Выбрать главу

Лошади побелели от инея.

В воздухе радужно сверкают искринки, которых особенно много в районе базара, над спорящим людом.

Искринки — это замерзшие слова.

И неумолчно скрипят валенки, вкусно, словно уминая свежую капусту.

Мы с мамой несем с базара два желтоватых круга мороженого молока, мешочек ржаной муки и пяток реп для меня. Мяса мы не купили: в сараюшке, прилегающем к стене нашего дома, я держу кроликов. Они живут в норах.

Дома я полосками сдеру с репки кожу и стану есть ее — сочную, морозную, чуть горьковатую, чуть сладковатую.

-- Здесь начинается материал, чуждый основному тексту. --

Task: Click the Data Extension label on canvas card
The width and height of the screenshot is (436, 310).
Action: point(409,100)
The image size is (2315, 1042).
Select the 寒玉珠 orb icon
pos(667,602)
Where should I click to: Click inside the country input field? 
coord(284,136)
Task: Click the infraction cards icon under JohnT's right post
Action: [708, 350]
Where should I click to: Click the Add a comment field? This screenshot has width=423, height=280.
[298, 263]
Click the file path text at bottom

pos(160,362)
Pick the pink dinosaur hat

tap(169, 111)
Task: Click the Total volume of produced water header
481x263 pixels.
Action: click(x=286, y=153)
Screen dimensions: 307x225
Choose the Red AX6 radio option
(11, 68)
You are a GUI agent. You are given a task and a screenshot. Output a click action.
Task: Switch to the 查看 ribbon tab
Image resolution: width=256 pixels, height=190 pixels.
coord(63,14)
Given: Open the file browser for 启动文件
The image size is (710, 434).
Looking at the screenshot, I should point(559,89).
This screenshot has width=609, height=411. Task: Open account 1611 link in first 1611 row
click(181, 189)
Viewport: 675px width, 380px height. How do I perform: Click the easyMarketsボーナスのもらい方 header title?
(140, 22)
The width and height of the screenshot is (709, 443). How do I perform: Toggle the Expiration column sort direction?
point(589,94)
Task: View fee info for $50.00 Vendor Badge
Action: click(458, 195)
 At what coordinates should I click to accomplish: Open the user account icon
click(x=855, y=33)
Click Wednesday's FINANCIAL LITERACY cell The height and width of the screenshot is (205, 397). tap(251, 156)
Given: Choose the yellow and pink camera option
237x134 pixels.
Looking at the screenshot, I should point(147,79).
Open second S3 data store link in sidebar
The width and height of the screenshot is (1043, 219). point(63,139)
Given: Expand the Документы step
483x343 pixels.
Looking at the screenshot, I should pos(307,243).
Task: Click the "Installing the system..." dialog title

В лед затона вмерзли пароходы. Длинные, белые, двухэтажные — пассажирские; широкие посередине — как в галифе — буксиры. Пароходы совершенно пустые, занесены снегом, молчаливые, Их охраняет тетка в огромном тулупе, она ходит, поглядывая на измочаленные об осенний лед плицы, и время от времени свиристит в милицейский свисток.

Весной, после ледохода, суда покинут затон и, уходя от пристани, будут долго прощаться: ту-тутуу-тууу...

В воскресенье мы привязываем к валенкам коньки, вооружаемся деревянными молотами и летим мимо пароходов по ровному льду, припорошенному снегом, мимо поселка — к мелкому и широкому месту затона, где ветер смел снег, и лед — прозрачный. У берега он тонок и сквозь него видны водоросли и коричневое илистое дно. Подо льдом живет рыба. Зимой она малоподвижна и не сразу убегает— тогда трахаешь молотом по зеленому стеклу — оно трескается — белые лучи стремительно рисуют звезду,— а рыба переворачивается кверху брюхом. Еще несколько ударов — и пальцы окунаются в воду и прикасаются к скользкому рыбьему боку.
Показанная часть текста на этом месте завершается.